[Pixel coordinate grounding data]

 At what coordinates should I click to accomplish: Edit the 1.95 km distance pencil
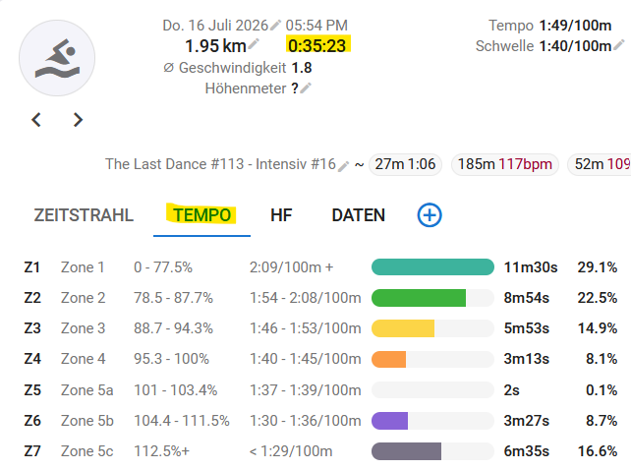tap(254, 44)
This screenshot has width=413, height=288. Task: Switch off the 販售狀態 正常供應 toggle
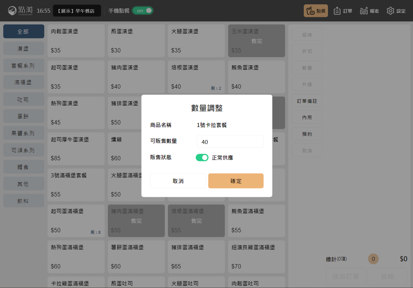click(x=202, y=157)
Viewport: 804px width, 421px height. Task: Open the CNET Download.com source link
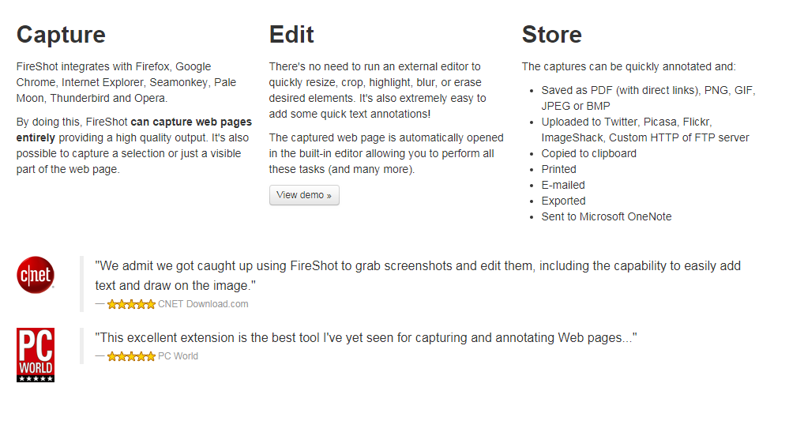click(x=203, y=304)

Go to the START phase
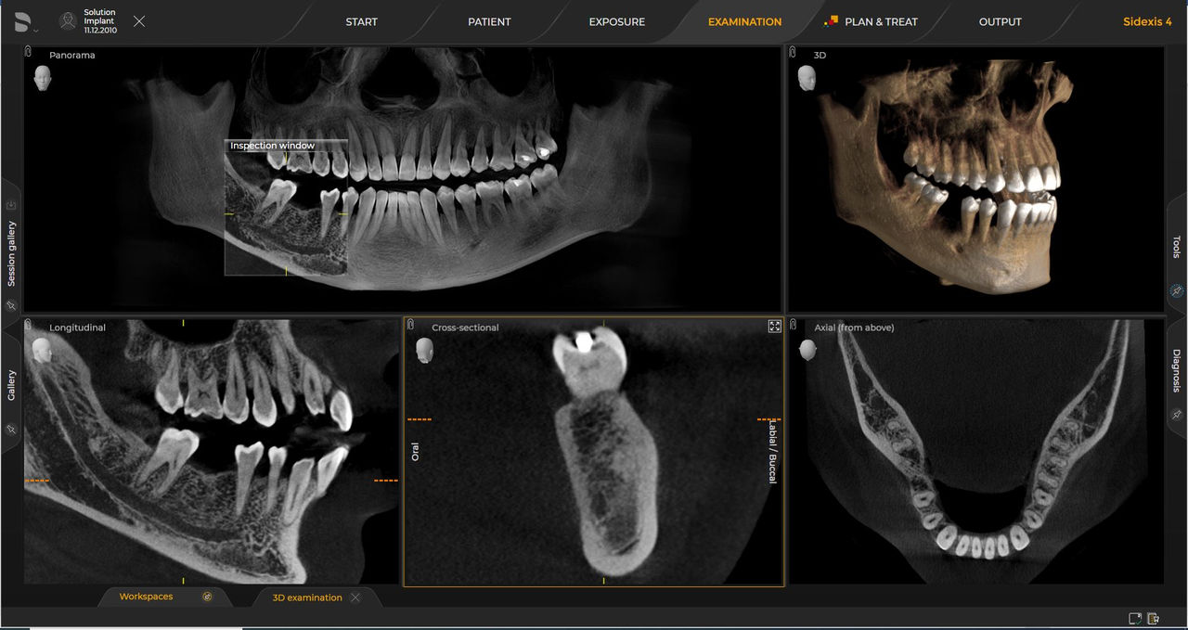coord(361,22)
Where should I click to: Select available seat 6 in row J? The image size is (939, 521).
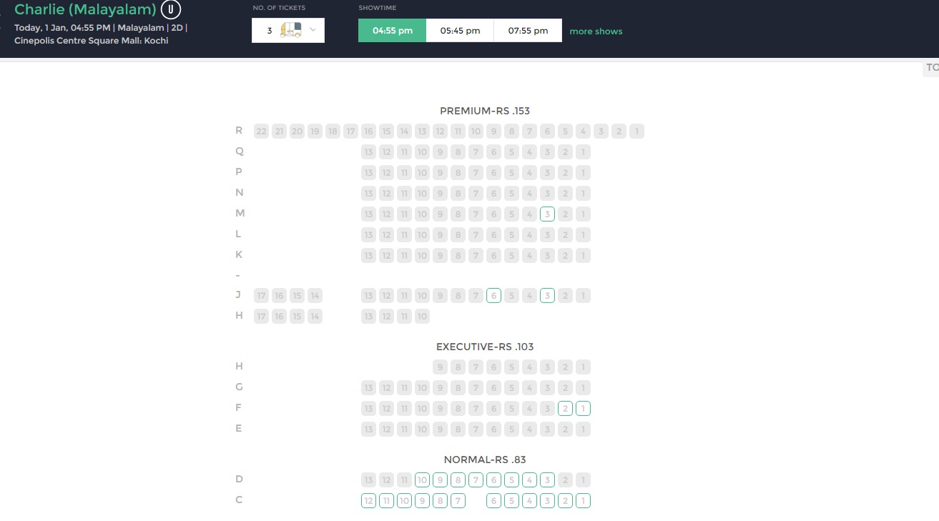[x=493, y=296]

● Brief: Each line from the one containing "Go to the START phase" through the end of the records above is to be retyped exactly, with the pictures omitted and nothing added.

● Solution:
Go to the START phase
coord(361,22)
Where should I click to: Select available seat 6 in row J? The image size is (939, 521).
[x=493, y=296]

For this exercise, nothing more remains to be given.